Put the records into a Markdown table with two columns, Row and Line text, numbering each row and skipping any blank lines. Omit the pictures from the table.

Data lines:
..........

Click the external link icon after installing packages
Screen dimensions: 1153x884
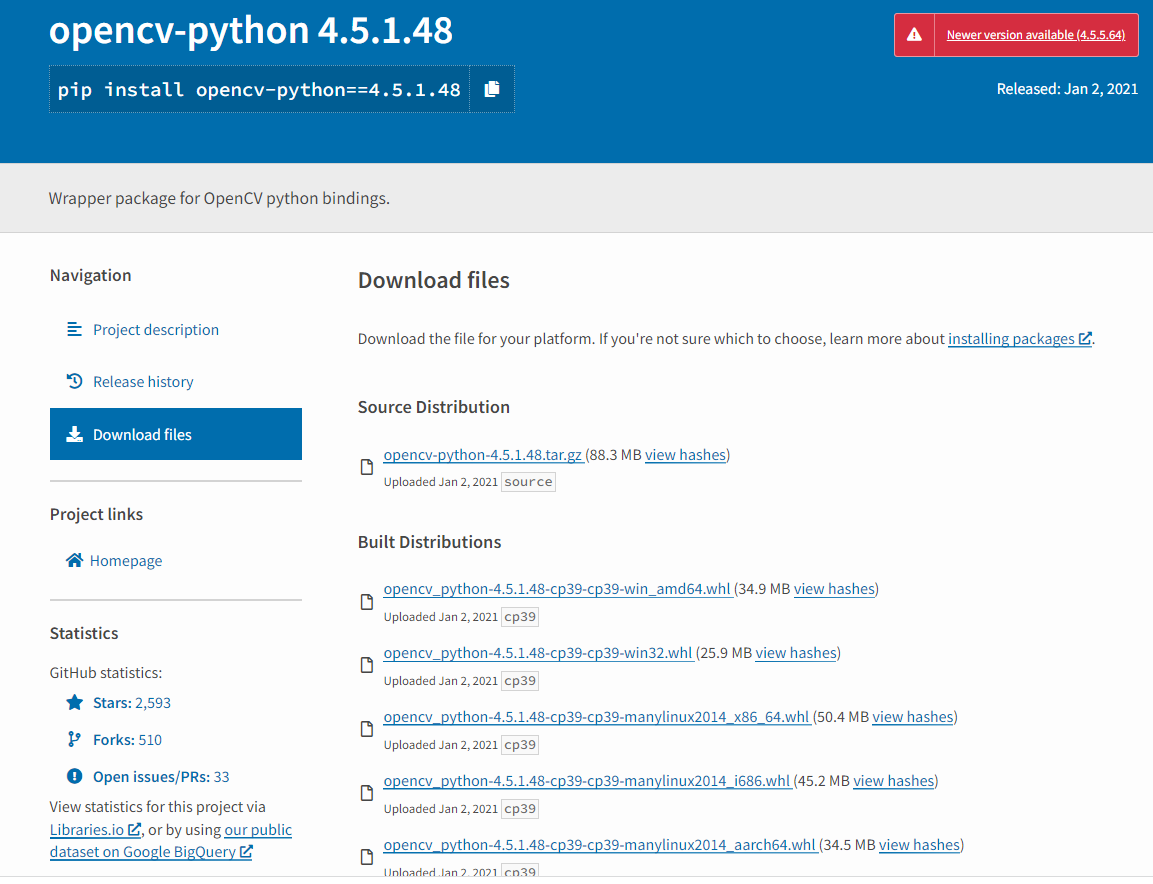coord(1085,338)
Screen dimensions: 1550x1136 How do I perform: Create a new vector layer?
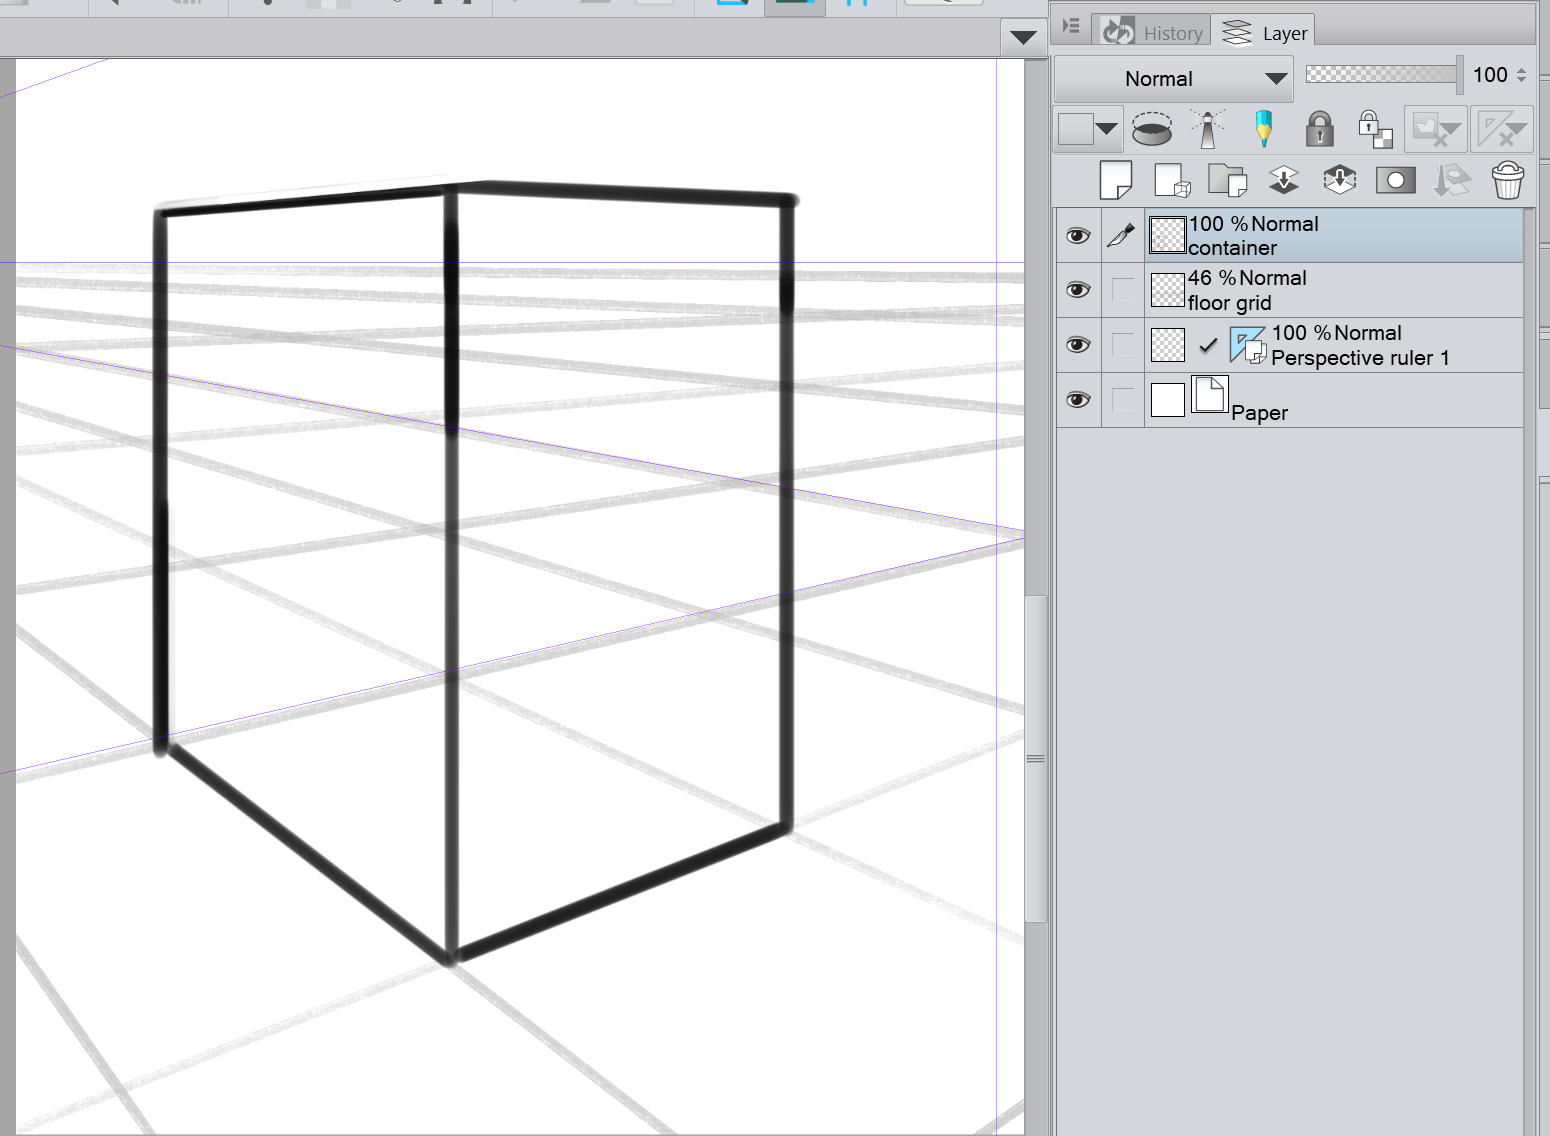point(1171,181)
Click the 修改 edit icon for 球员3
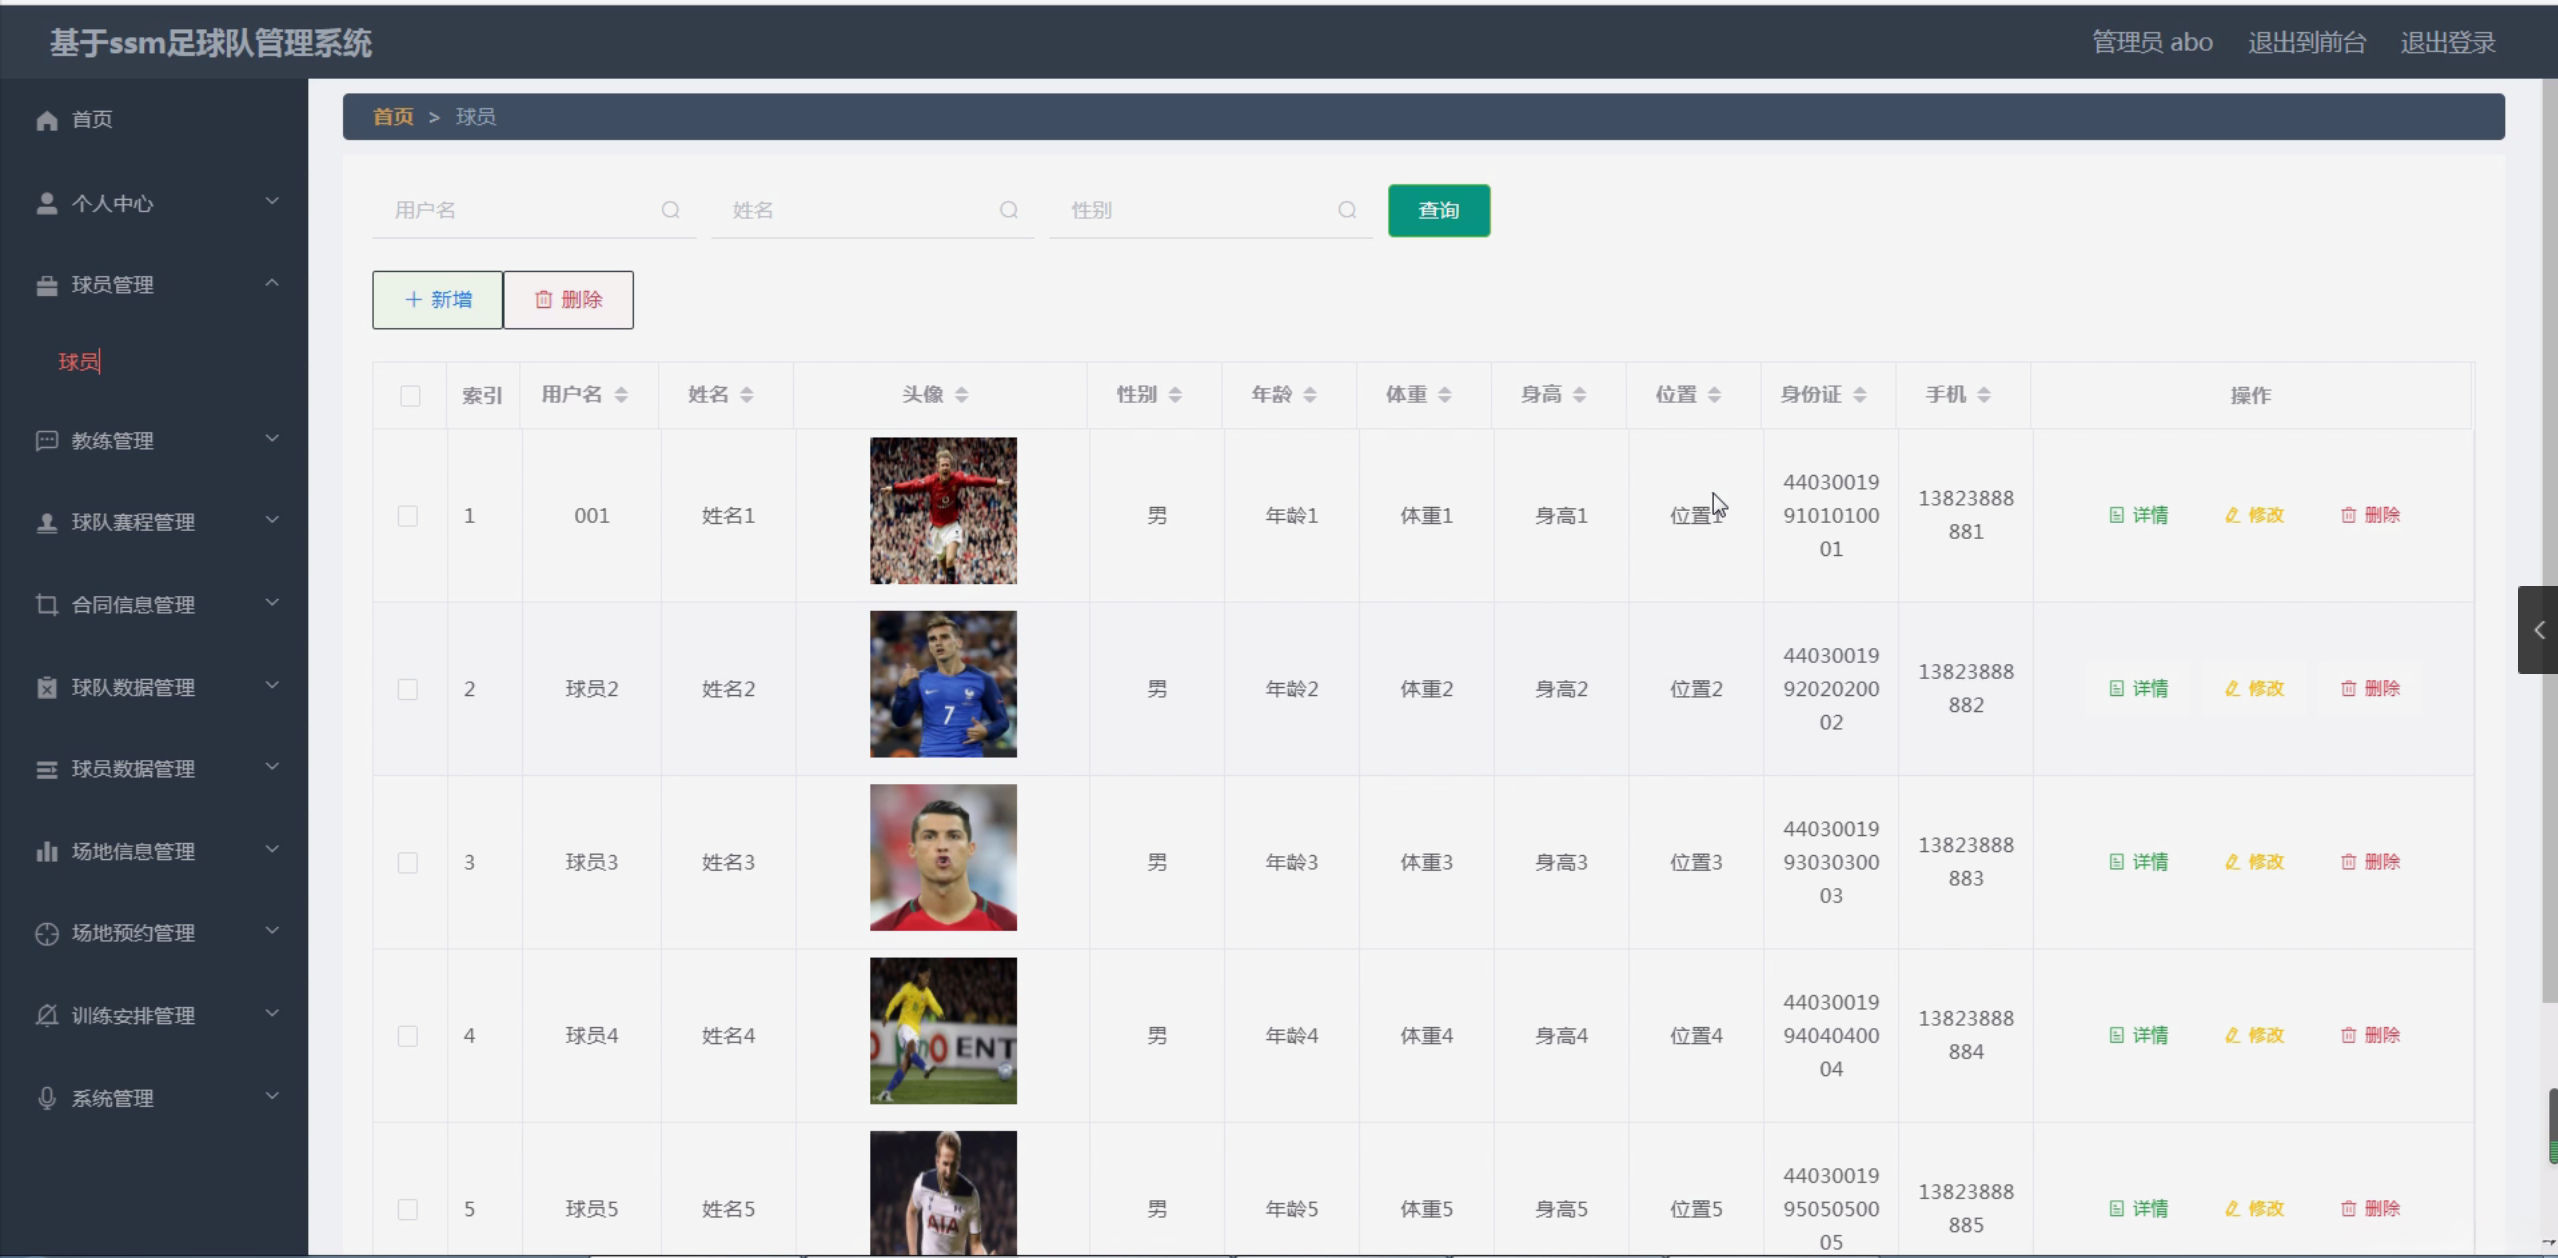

..........

• Expected answer
| Row | Line text |
|---|---|
| 1 | Click the external link icon after installing packages |
| 2 | Screen dimensions: 1153x884 |
| 3 | coord(1085,338) |
| 4 | Screen dimensions: 1550x1136 How do I perform: Create a new vector layer? |
| 5 | point(1171,181) |
| 6 | Click the 修改 edit icon for 球员3 |